As expected, the Virginia General Assembly met last month in “pro forma” session and promptly recessed, indicating the Commonwealth has yet to pass a two-year budget. It was announced that a biennial budget might be ready by June, signaling that it could be months before a compromise is reached.
I have worked as a women’s health nurse practitioner in private practice and served in many elected, appointed, and volunteer positions, including as a two-term member of the Radford City Council, and was appointed by two different governors to the Department of Professional and Occupational Regulations and the Board of Nursing.
In over two decades in public service, the lesson that has stayed with me is a simple one: people should not have to fight the system to get what is right. When they do, it is usually because somewhere along the way, a policy stopped reflecting common sense and nobody fixed it.
That is exactly what has happened in Virginia. Non-opioid pain treatment should be addressed by including Item 291 #11s in the final budget.
Here is the problem in plain terms. When a Medicaid patient in Virginia is prescribed a non-opioid medication for pain, the system can require that patient to first try two other drugs and document that both failed — a process called step therapy — before the non-opioid option is even considered for coverage. There may also be other forms, reviews, more delays. It can take weeks. Meanwhile, if the patient receives a prescription for an opioid, it goes through. No required failures first. No waiting. Virginia is one of the most restrictive states in the country when it comes to these barriers on non-opioids — and one of the most permissive when it comes to opioids. That combination is not an accident of history we can ignore. It is a policy we need to change.

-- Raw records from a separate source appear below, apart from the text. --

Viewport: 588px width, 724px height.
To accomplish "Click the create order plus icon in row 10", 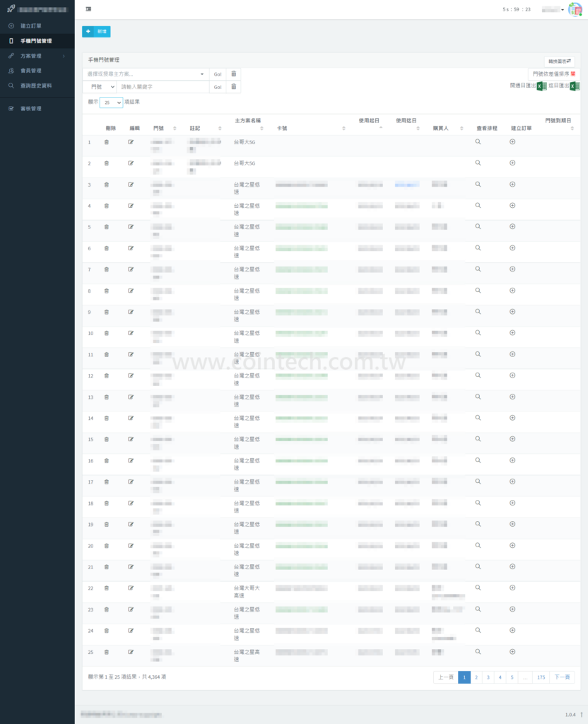I will click(x=512, y=333).
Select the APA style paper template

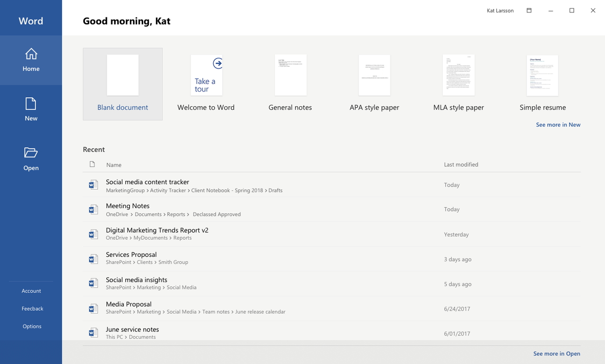(374, 76)
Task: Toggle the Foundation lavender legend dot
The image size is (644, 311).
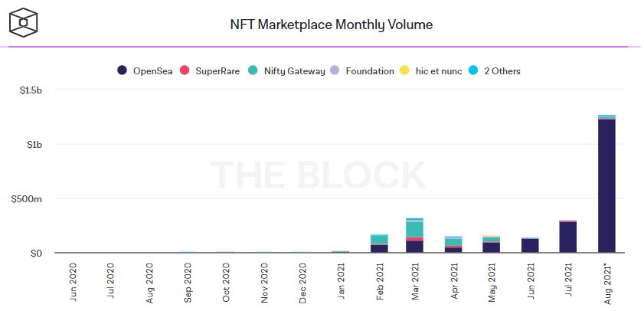Action: 335,70
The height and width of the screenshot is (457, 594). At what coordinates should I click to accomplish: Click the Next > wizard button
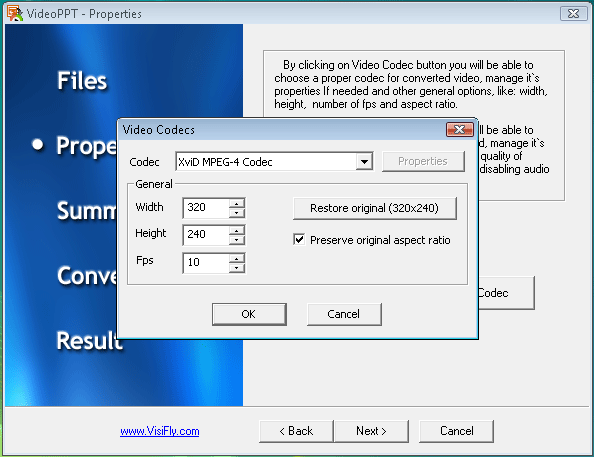click(x=371, y=431)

I know families across this Commonwealth who have lost someone to opioid addiction. Many of those stories started the same way — with a prescription, written in good faith, for pain. We have spent years and hundreds of millions of dollars trying to address the damage that followed. This amendment is about prevention. It is about making sure that when a doctor and a patient decide a non-opioid is the right choice, the state does not put obstacles in their way that do not exist for the more dangerous option.
Virginia saw nearly 2.8 million Medicaid opioid prescription claims in 2021 alone — among the highest rates in the country. At the same time, the FDA has approved a growing number of non-opioid treatments that manage pain without addiction risk. We know these options exist. But if getting coverage means weeks of paperwork and mandatory detours that a simple opioid prescription does not require, many will take the path the system clears for them. That is human nature. And right now, we are on the wrong path.

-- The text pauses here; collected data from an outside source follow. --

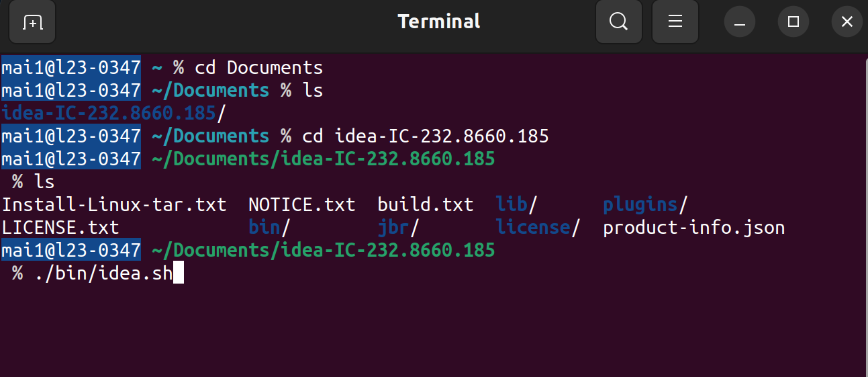Minimize the Terminal window
The image size is (868, 377).
[x=740, y=22]
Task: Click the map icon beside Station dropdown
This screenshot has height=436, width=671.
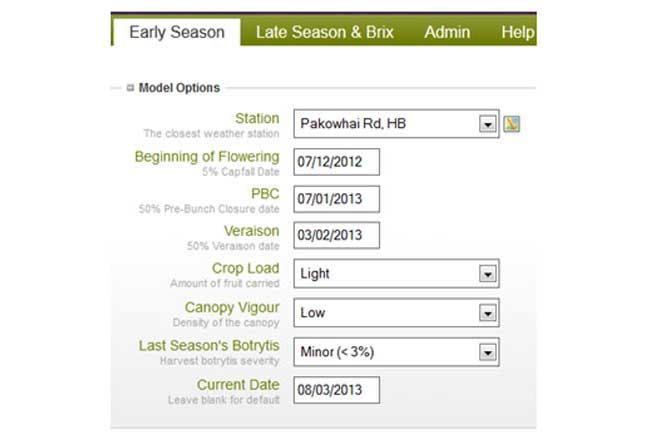Action: (x=512, y=125)
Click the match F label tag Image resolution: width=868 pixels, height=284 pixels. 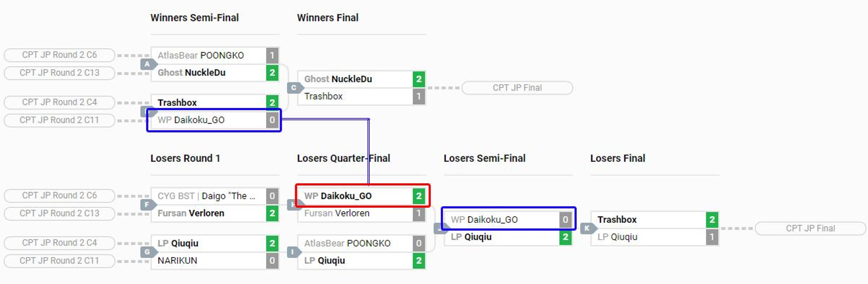click(148, 205)
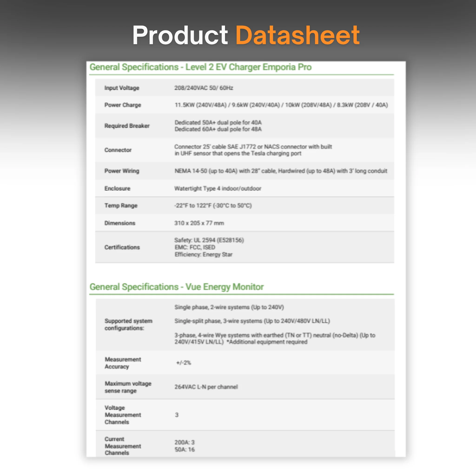Viewport: 476px width, 476px height.
Task: Select the Temp Range value
Action: [213, 205]
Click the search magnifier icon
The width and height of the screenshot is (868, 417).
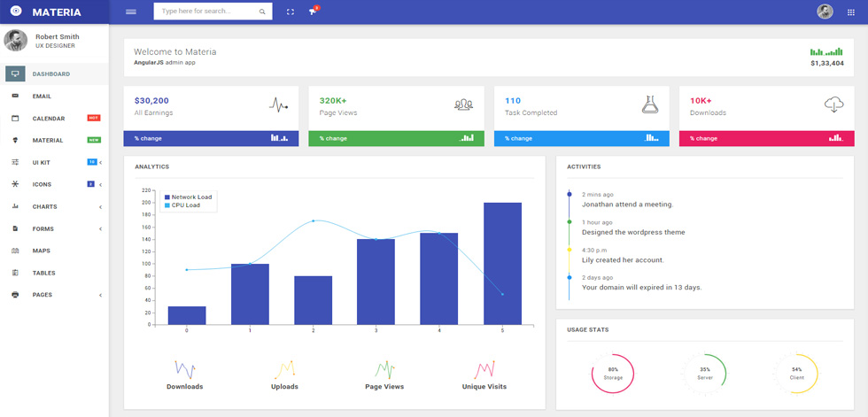[x=262, y=12]
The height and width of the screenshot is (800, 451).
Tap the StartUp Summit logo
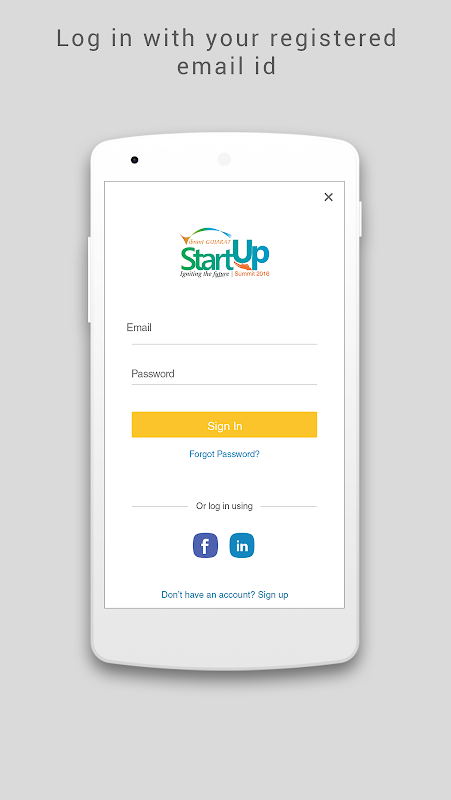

The language in the amendment does not tell doctors what to prescribe. It does not mandate coverage for any particular drug or override the judgment of the Pharmacy and Therapeutics Committee. What it does is straightforward: it says that whatever hoops exist for a non-opioid pain medication cannot be more restrictive than what exists for an opioid. Equal treatment. Nothing more. The committee retains its authority. Physicians and healthcare providers retain all of theirs. We are simply removing the state’s thumb from the scale.
The cost to the Commonwealth is nothing. The potential savings — in reduced addiction treatment, in lives not derailed, in families that stay whole — are very real. This is the kind of people-centric policy I came to Richmond to fight for. The budget negotiators should include this amendment, and the governor should sign it. Anyone who has watched this crisis touch their community should know that we saw the gap, and we closed it.